Outreach Programs
MRL Distinguished Lecturer Series

TV is Dead - Long Live the WEB
Professor Sir Harry Kroto, May 20th 2003

Abstract: Before the printing press, there was really only one book in the West - the bible - and it was hand-written by a bunch of monks. After the press was invented anyone could write a book and anyone could read, so catalyzing intellectual creativity as well as making possible, for the first time, general access to the collected wisdom gathered by mankind. Thus education was democratised.

Today, the broadcasting companies decide who should broadcast and who the target audience should be. Invariably this is decided on the basis of either advertising considerations and/or the number of heads in front of sets, apparently without much regard for the number of brain cells involved in the exercise.

In an analogous way to the printing press, the birth of the Web has democratized broadcasting - the mainstream channels no longer control the dissemination of recorded audio-visual material - individuals and groups of individuals can now make and broadcast programmes themselves and so the Internet has at last enabled audio-visual broadcasting to fulfill the promise it has always had - to be a superb educational medium. Already a wide range of exciting possibilities is being explored and mainstream TV just cannot compete with the creative potential of every individual in the world.

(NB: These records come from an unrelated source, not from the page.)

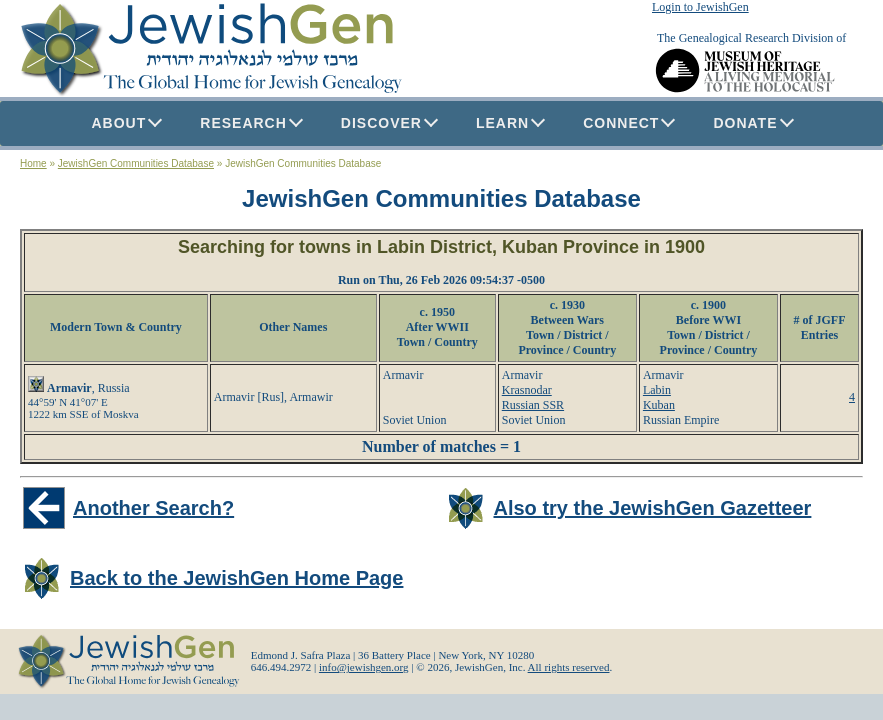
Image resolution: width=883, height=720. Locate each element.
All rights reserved (569, 667)
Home (33, 163)
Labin (657, 390)
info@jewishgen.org (364, 667)
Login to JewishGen (700, 7)
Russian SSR (533, 405)
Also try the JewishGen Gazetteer (653, 508)
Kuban (659, 405)
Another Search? (153, 508)
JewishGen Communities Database (136, 163)
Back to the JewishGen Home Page (236, 578)
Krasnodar (527, 390)
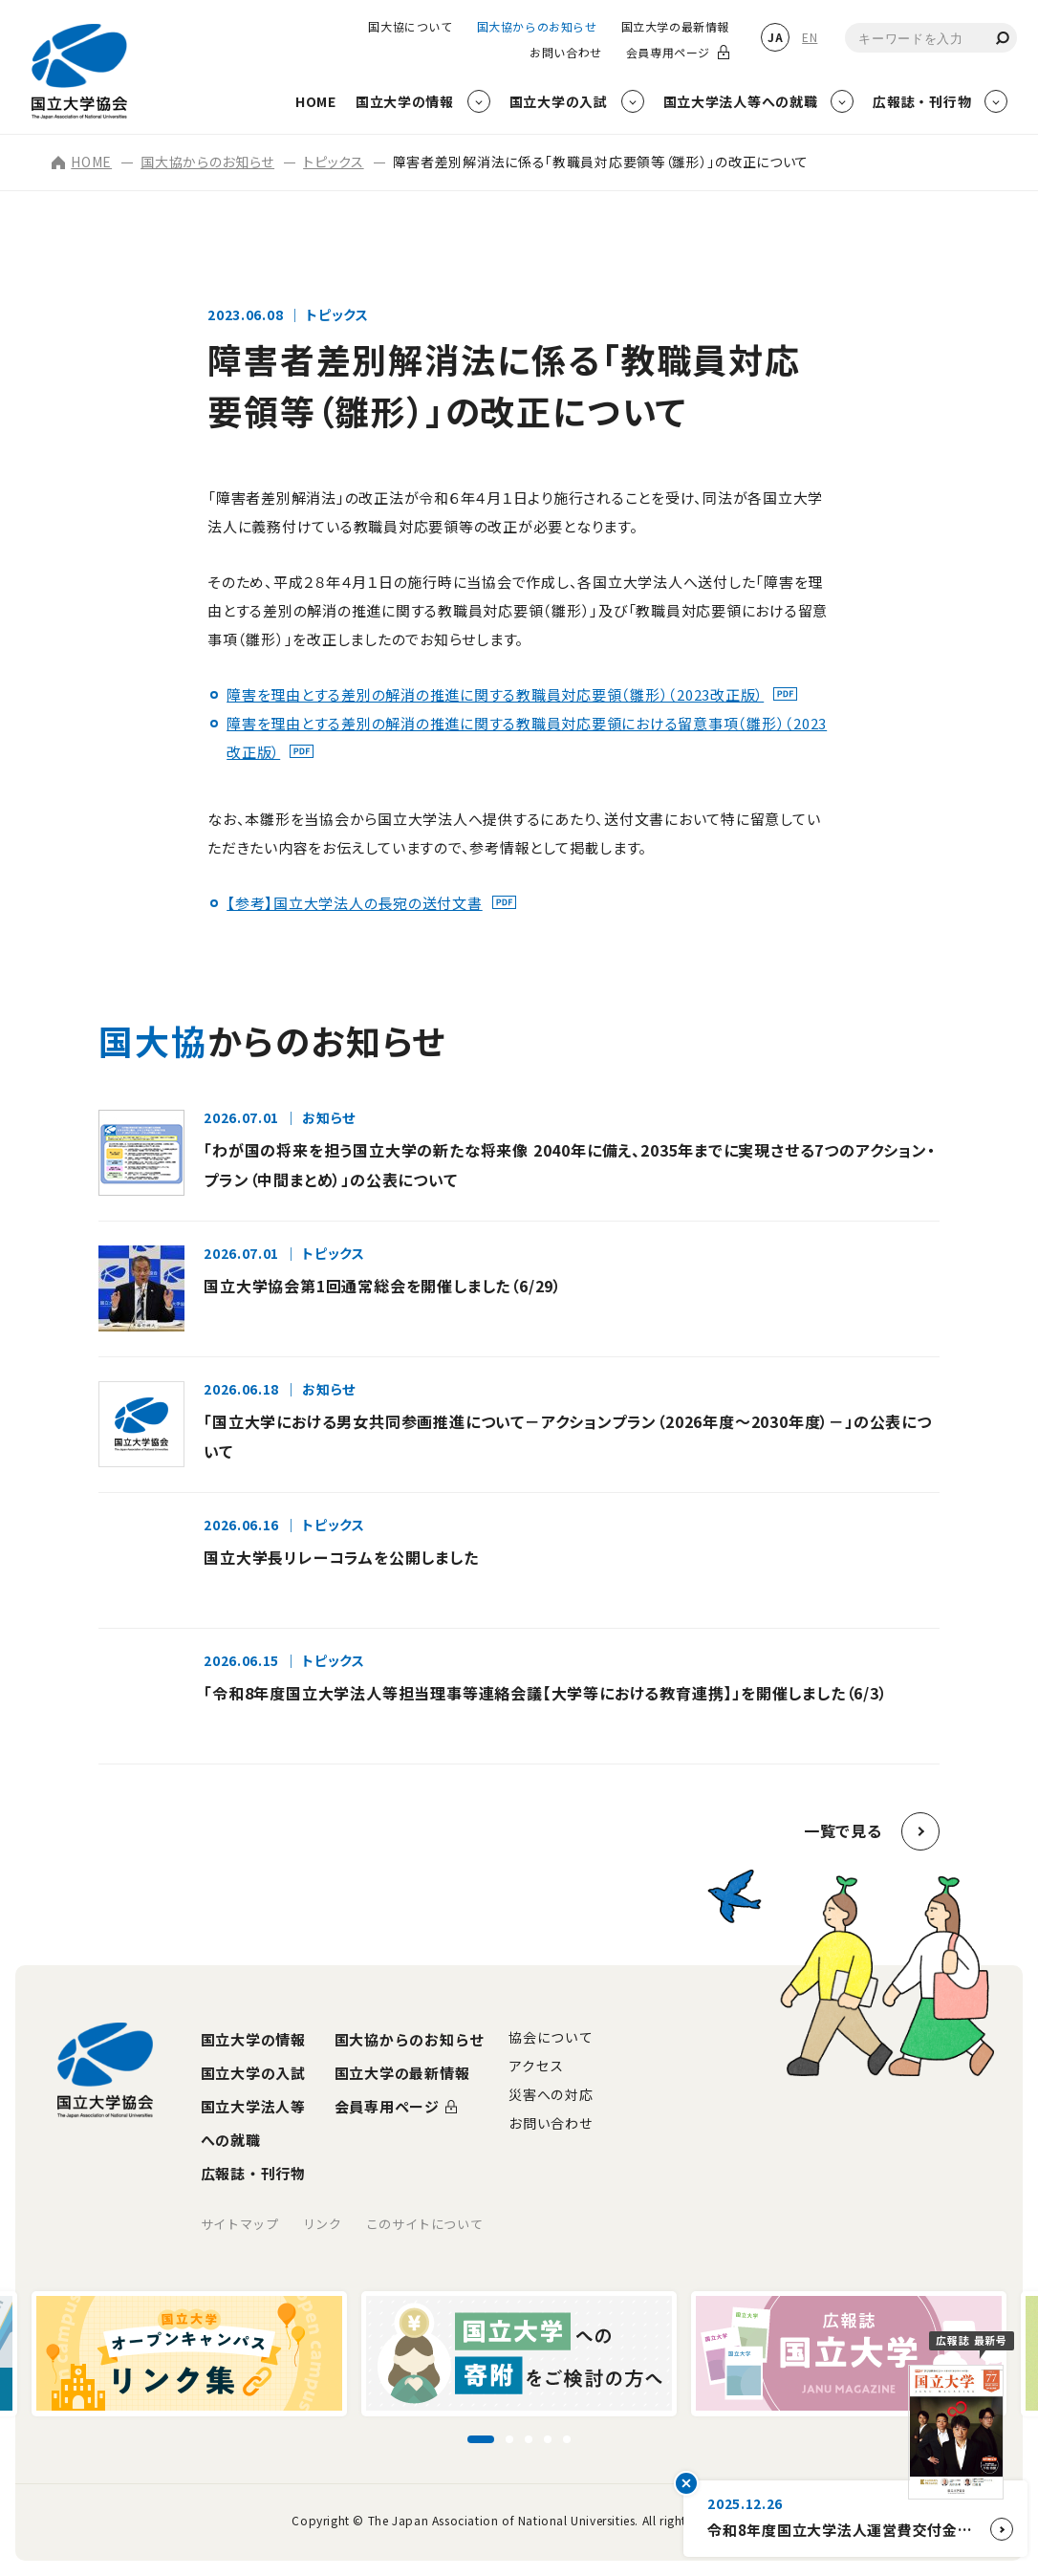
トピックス (333, 161)
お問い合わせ (566, 52)
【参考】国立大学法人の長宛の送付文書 (355, 903)
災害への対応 (550, 2094)
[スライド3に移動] (528, 2439)
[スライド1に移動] (480, 2439)
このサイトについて (425, 2224)
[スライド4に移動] (547, 2439)
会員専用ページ (668, 52)
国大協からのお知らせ (537, 26)
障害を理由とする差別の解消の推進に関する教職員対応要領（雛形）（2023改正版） (495, 694)
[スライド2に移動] (509, 2439)
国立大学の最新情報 (675, 26)
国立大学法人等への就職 (253, 2123)
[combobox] (931, 38)
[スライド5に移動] (567, 2439)
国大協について (410, 26)
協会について (550, 2036)
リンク (322, 2224)
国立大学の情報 (253, 2039)
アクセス (536, 2065)
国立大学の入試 (253, 2073)
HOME (82, 161)
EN (809, 37)
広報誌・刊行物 (253, 2173)
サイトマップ (240, 2224)
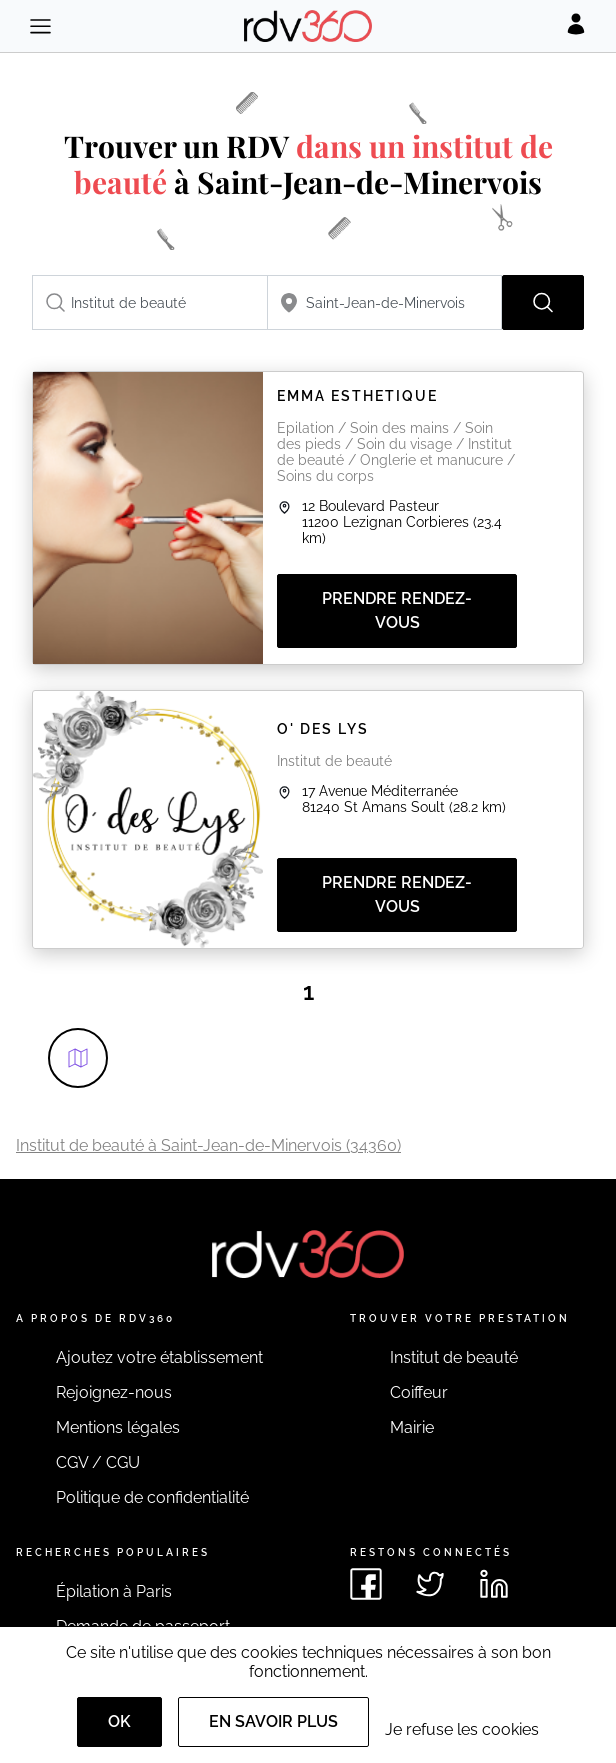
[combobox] (150, 302)
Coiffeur (419, 1392)
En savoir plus (273, 1721)
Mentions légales (118, 1427)
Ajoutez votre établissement (159, 1357)
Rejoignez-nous (114, 1392)
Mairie (412, 1427)
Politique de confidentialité (152, 1497)
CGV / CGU (98, 1462)
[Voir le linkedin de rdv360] (494, 1584)
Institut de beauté (454, 1357)
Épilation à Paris (114, 1591)
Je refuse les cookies (462, 1729)
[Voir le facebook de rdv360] (366, 1584)
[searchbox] (150, 302)
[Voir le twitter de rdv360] (430, 1584)
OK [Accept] (119, 1721)
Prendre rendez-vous (397, 610)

The stranglehold on the audio-visual educational process that the media have had - usurping any socially responsible mandate they might have had to provide something in addition to entertainment - has been broken. The Vega Science Trust (www.vega.org.uk) is an experimental organisation which is pioneering ways for scientists and engineers to communicate directly on whatever matters they feel are exciting or of interest and concern and to whomsoever they wish - with this unfettered brief the latent potential of the broadcasting to inform is finally being realized. Among other things Vega is pioneering a new concept in scientific debate - participants should actually understand the subject under discussion.